(Beginning of LISTED ENTRIES)

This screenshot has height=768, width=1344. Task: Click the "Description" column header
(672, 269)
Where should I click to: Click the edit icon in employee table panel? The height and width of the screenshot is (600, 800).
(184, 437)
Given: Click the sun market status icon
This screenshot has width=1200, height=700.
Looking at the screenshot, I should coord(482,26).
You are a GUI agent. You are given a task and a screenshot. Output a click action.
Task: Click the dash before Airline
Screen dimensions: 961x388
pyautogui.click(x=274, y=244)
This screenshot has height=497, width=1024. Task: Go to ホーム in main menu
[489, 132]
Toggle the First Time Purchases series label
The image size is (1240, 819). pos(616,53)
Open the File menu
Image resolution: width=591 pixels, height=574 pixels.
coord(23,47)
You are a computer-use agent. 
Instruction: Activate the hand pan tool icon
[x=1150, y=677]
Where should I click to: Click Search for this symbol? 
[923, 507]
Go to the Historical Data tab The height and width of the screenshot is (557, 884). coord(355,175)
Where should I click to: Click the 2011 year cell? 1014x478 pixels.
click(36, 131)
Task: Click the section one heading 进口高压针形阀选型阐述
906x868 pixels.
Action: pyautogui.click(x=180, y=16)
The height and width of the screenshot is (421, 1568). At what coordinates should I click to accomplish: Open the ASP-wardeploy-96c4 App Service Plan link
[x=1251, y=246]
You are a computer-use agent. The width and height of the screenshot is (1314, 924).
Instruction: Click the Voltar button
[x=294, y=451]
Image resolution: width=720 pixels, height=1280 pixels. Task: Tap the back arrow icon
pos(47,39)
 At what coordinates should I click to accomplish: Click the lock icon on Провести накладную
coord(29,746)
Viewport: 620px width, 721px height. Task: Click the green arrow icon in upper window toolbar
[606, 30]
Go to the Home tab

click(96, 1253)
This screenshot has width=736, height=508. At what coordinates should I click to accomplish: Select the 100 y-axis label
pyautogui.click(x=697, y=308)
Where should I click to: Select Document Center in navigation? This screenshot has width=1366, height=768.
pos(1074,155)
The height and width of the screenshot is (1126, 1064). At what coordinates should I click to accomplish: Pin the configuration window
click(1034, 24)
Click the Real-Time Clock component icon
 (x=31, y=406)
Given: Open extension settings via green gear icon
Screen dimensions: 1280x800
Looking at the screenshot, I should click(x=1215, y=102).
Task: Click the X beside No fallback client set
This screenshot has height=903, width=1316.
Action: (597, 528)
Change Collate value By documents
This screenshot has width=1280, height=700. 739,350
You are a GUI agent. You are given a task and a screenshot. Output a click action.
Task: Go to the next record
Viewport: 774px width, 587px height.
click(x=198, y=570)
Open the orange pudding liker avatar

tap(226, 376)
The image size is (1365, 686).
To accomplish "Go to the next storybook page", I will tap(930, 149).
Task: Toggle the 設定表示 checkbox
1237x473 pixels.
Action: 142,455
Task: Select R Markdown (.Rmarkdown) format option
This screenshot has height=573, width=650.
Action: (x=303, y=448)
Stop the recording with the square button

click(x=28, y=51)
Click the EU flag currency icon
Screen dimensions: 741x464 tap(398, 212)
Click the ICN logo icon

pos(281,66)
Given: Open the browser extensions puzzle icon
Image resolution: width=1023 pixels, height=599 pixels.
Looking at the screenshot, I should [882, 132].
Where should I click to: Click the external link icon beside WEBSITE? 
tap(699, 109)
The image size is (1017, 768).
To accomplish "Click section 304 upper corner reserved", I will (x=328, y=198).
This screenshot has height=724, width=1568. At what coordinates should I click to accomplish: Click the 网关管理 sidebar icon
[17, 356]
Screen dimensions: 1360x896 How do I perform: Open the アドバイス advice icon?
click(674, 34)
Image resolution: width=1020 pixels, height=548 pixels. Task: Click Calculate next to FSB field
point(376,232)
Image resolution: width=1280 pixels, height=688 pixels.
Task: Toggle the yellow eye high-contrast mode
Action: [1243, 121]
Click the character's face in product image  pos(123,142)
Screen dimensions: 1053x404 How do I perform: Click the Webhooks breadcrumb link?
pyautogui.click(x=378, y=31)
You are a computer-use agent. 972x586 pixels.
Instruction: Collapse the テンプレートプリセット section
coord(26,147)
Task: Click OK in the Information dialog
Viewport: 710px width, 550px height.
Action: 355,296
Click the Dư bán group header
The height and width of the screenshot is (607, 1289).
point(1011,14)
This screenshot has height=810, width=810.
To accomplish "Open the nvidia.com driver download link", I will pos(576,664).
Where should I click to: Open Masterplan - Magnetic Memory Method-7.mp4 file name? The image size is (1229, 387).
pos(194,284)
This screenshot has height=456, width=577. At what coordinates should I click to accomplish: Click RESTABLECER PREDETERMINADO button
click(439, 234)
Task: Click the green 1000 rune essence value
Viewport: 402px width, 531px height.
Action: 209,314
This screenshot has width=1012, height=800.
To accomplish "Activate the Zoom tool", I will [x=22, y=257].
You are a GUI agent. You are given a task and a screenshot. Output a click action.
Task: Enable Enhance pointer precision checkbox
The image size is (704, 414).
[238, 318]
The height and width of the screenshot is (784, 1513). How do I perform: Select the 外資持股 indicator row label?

(End of LISTED ENTRIES)

Only a number is expected in response: how many lines of the records above include the word "computer".

3